--- START ---
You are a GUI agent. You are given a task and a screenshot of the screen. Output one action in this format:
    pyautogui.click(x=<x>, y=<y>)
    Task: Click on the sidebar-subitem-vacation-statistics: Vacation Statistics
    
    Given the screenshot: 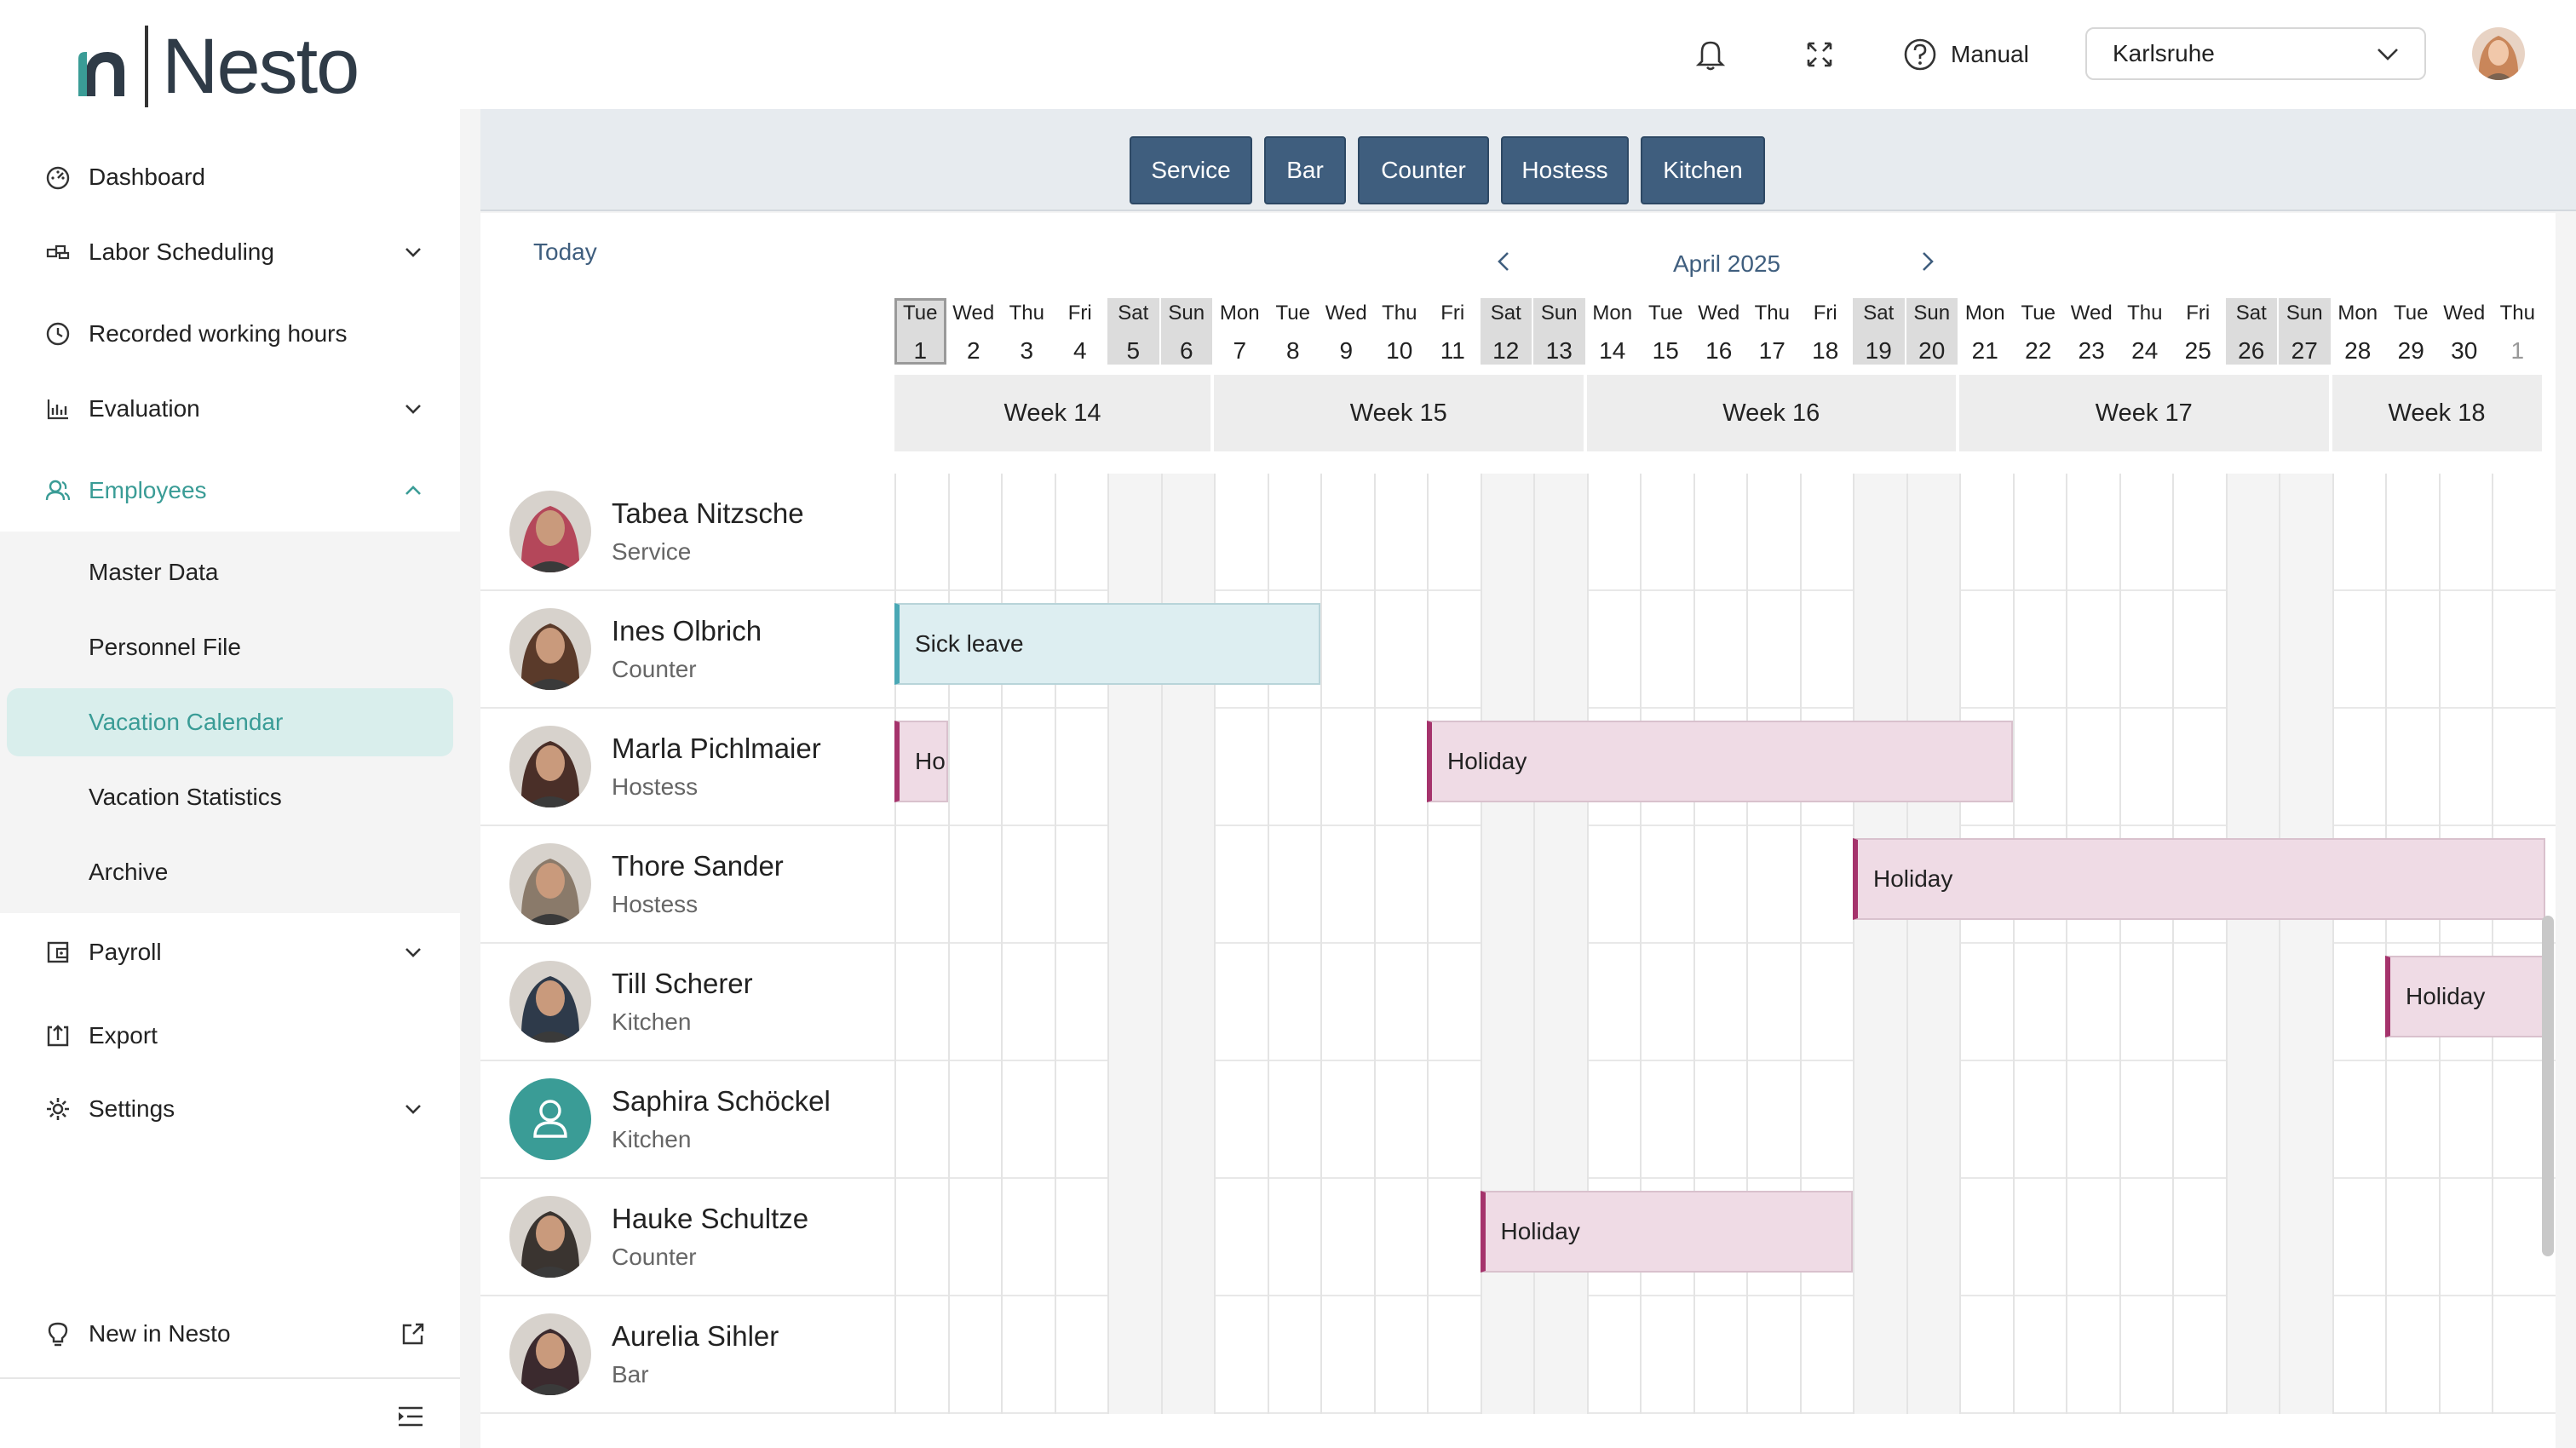 What is the action you would take?
    pyautogui.click(x=230, y=797)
--- END ---
EXERCISE ::
Reproduce verbatim the lines of the records from the beginning through the line containing "Task: Click on", including that line.

SOLUTION ::
You are a GUI agent. You are given a task and a screenshot of the screen. Output one action in this format:
    pyautogui.click(x=<x>, y=<y>)
    Task: Click on the sidebar-subitem-vacation-statistics: Vacation Statistics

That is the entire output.